··· SUPPLIED PASSAGE ···

Foundational architecture that demonstrates the key recommendations: Virtual Machines baseline architecture.

Technology scope

This review focuses on the interrelated decisions for the following Azure resources:

  • Virtual Machines

  • Azure Virtual Machine Scale Sets

  • Disks

    Disks are a critical dependency for VM-based architectures. For more information, see Disks and optimization.

Reliability

The purpose of the Reliability pillar is to provide continued functionality by building enough resilience and the ability to recover fast from failures.

The Reliability design principles provide a high-level design strategy applied for individual components, system flows, and the system as a whole.

Design checklist

Start your design strategy based on the design review checklist for Reliability. Determine its relevance to your business requirements while keeping in mind the SKUs and features of VMs and their dependencies. Extend the strategy to include more approaches as needed.

  • Review Virtual Machines quotas and limits that might pose design restrictions. VMs have specific limits and quotas, which vary based on the type of VM or the region. There might be subscription restrictions, such as the number of VMs per subscription or the number of cores per VM. If other workloads share your subscription, then your ability to consume data might be reduced. Check limits on VMs, virtual machine scale sets, and managed disks.

  • Conduct a failure mode analysis to minimize points of failure by analyzing VM interactions with the network and storage components. Choose configurations like ephemeral operating system (OS) disks to localize disk access and avoid network hops. Add a load balancer to enhance self-preservation by distributing network traffic across multiple VMs, which improves availability and reliability.

  • Calculate your composite service-level objectives (SLOs) based on Azure service-level agreements (SLAs). Ensure that your SLO isn't higher than the Azure SLAs to avoid unrealistic expectations and potential issues.

    Be aware of the complexities that dependencies introduce. For example, some dependencies, like virtual networks and network interface cards (NICs), don't have their own SLAs. Other dependencies, such as an associated data disk, have SLAs that integrate with VM SLAs. You should consider these variations because they can affect VM performance and reliability.

    Factor in the critical dependencies of VMs on components like disks and networking components. If you understand these relationships, then you can determine the critical flows that affect reliability.

  • Create state isolation. Workload data should be on a separate data disk to prevent interference with the OS disk. If a VM fails, you can create a new OS disk with the same data disk, which ensures resilience and fault isolation. For more information, see Ephemeral OS disks.

  • Make VMs and their dependencies redundant across zones. If a VM fails, the workload should continue to function because of redundancy. Include dependencies in your redundancy choices. For example, use the built-in redundancy options that are available with disks. Use zone-redundant IPs to ensure data availability and high uptime.

  • Be ready to scale up and scale out to prevent service level degradation and to avoid failures. Virtual Machine Scale Sets have autoscale capabilities that create new instances as required and distribute the load across multiple VMs and availability zones.

  • Explore the automatic recovery options. Azure supports health degradation monitoring and self-healing features for VMs. For example, scale sets provide automatic instance repairs. In more advanced scenarios, self-healing involves using Azure Site Recovery, having a passive standby to fail over to, or redeploying from infrastructure as code (IaC). The method that you choose should align with the business requirements and your organizational operations. For more information, see VM service disruptions.

  • Rightsize the VMs and their dependencies. Understand your VM's expected work to ensure it's not undersized and can handle the maximum load. Have extra capacity to mitigate failures.

···

**YOUR TASK:** Extend the virtual machine reliability guidance above, picking up after its final sentence.

··· DATA RECORDS ···

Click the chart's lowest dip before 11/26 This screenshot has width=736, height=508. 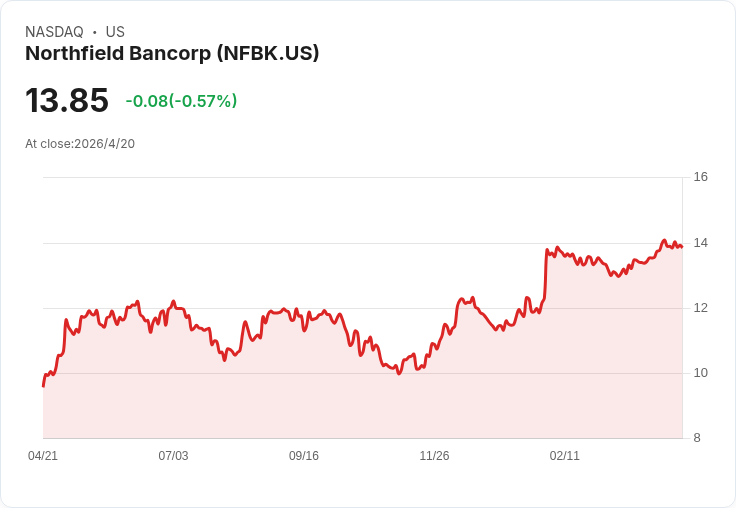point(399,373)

···
··· DATA RECORDS ···

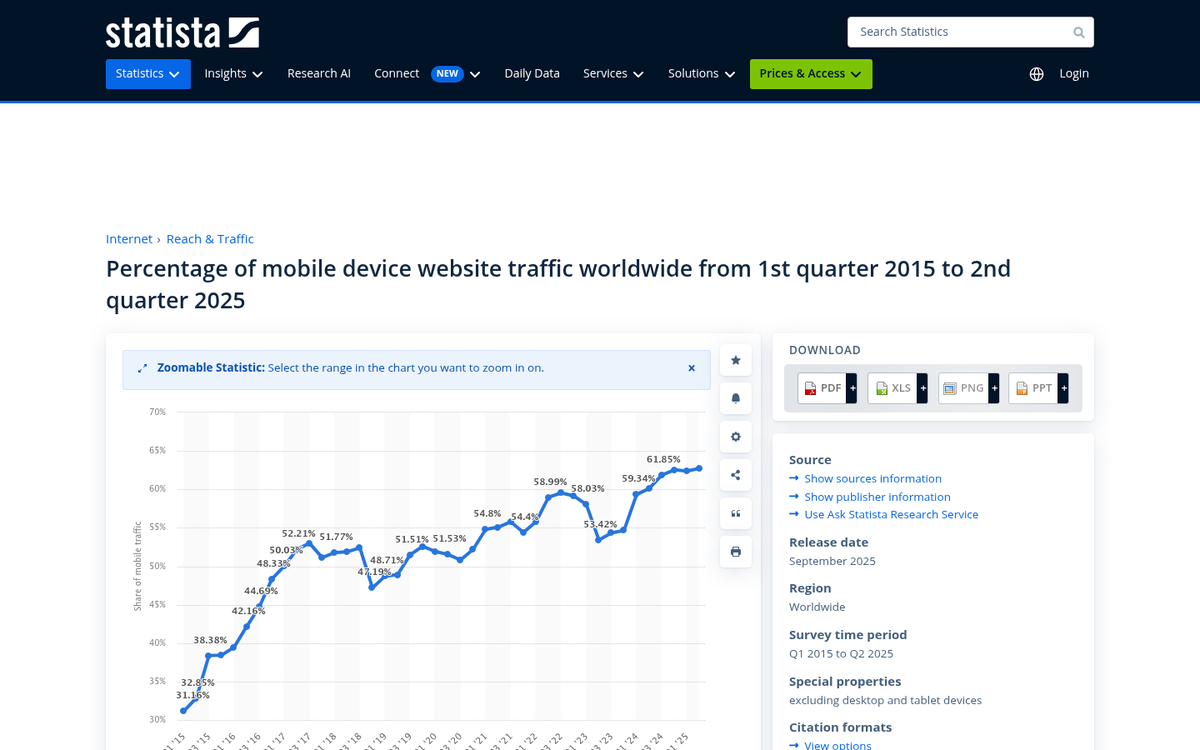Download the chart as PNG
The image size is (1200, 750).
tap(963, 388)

···
··· DATA RECORDS ···

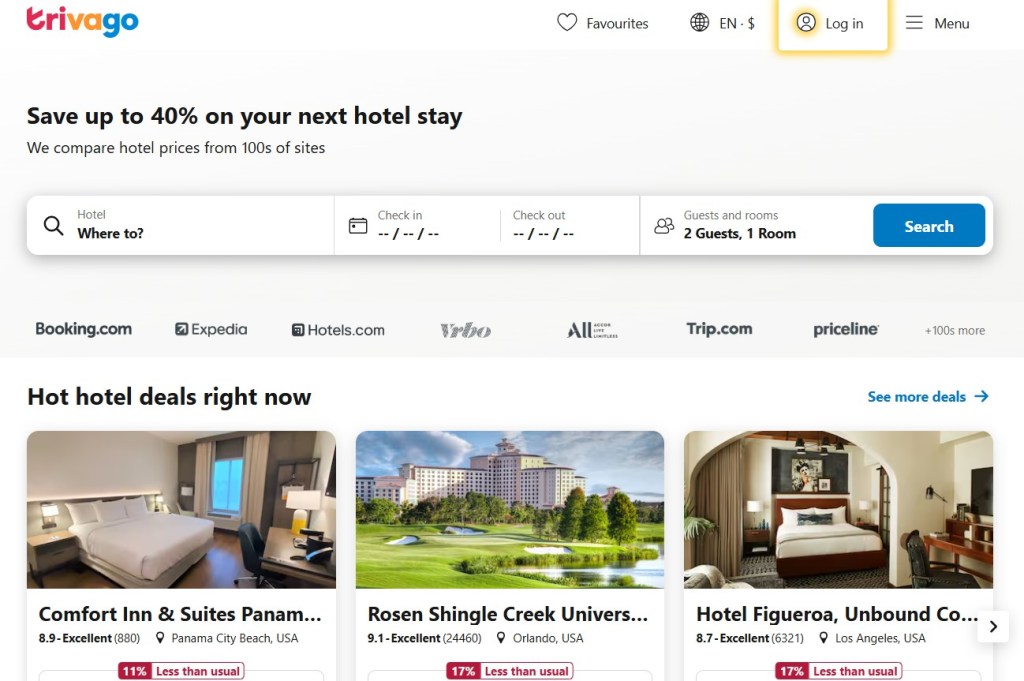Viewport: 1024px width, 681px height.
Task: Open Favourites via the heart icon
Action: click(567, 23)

···

**OUTPUT BELOW:**
  • Create a comprehensive disaster recovery plan. Disaster preparedness involves creating a comprehensive plan and deciding on a technology for recovery.

    Dependencies and stateful components, such as attached storage, can complicate recovery. If disks go down, then that failure affects the VM's functioning. Include a clear process for these dependencies in your recovery plans.

  • Run operations with rigor. Reliability design choices must be supported by effective operations based on the principles of monitoring, resiliency testing in production, automated application VM patches and upgrades, and consistency of deployments. For operational guidance, see Operational Excellence.

Recommendations

Recommendation Benefit
(Scale set) Use Virtual Machine Scale Sets in Flexible orchestration mode to deploy VMs. Future-proof your application for scaling and take advantage of the high availability guarantees that spread VMs across fault domains in a region or an availability zone.
(VMs) Implement heath endpoints that emit instance health statuses on VMs.

(Scale set) Enable automatic repairs on the scale set by specifying the preferred repair action.
Consider setting a time frame during which automatic repairs pause if the VM's state changes.
Maintain availability even if an instance is deemed unhealthy. Automatic repairs initiate recovery by replacing the faulty instance.

Setting a time window can prevent inadvertent or premature repair operations.
(Scale set) Enable overprovisioning on scale sets. Overprovisioning reduces deployment times and has a cost benefit because the extra VMs aren't billed.
(Scale set) Allow Flexible orchestration to spread the VM instances across as many fault domains as possible. This option isolates fault domains. During maintenance periods, when one fault domain is updated, VM instances are available in the other fault domains.
(Scale set) Deploy across availability zones on scale sets. Set up at least two instances in each zone.
Zone balancing equally spreads the instances across zones.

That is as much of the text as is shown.